Exercise goal
Summarize the Cornell NLVR page in two sentences.

═════ Selected excerpt ═════

Cornell NLVR

Cornell NLVR

Cornell Natural Language Visual Reasoning (NLVR) is a language grounding dataset. It contains 92,244 pairs of natural language statements grounded in synthetic images. The task is to determine whether a sentence is true or false about an image. The data was collected through crowdsourcing, and requires reasoning about sets of objects, quantities, comparisons, and spatial relations.

Have questions? Please visit our Github issues page or contact Alane Suhr (suhr < at > cs.cornell.edu). To keep up to date with major updates, please subscribe:


Examples

There is exactly one black triangle not touching any edge true

there is at least one tower with four blocks with a yellow block at the base and a blue block below the top block true

There is a box with multiple items and only one item has a different color. false

There is exactly one tower with a blue block at the base and yellow block at the top false

More examples (from the development set) are available here.


Leaderboard

The data is split into training, development, and two test sets. The first test set is public and available with the data, the second will not be released. The ranking in the leaderboards below is based on results on the unreleased test set. We will soon post instruction for submitting systems to test with the unreleased data. In the meantime, if you are interested in testing your system, please contact us.

Images

Date Model Development Public Test Unreleased Test
2017.04.22 Neural Module Networks (Andreas et. al. 2016), details in Suhr et. al. 2017 63.06% 66.12% 61.99%

Structured Representations

Date Model Development Public Test Unreleased Test
2017.04.22 MaxEnt on sent+img features, details in Suhr et. al. 2017 68.04% 67.68% 67.82%

═════ Dataset section ═════

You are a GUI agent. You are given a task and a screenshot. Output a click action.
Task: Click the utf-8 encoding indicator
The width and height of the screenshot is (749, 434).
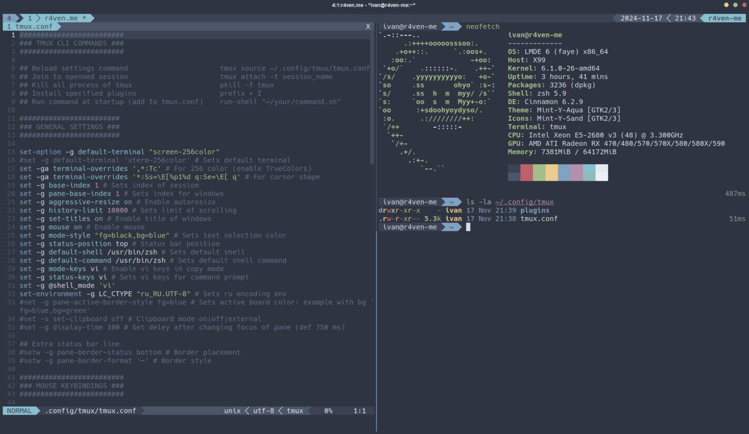click(263, 411)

═════

Written solution
Cornell Natural Language Visual Reasoning (NLVR) is a crowdsourced language grounding dataset of 92,244 natural language statements paired with synthetic images, where the task is to decide whether a sentence is true or false about an image. The data is split into training, development, and two test sets, and leaderboard rankings are based on results from the unreleased test set.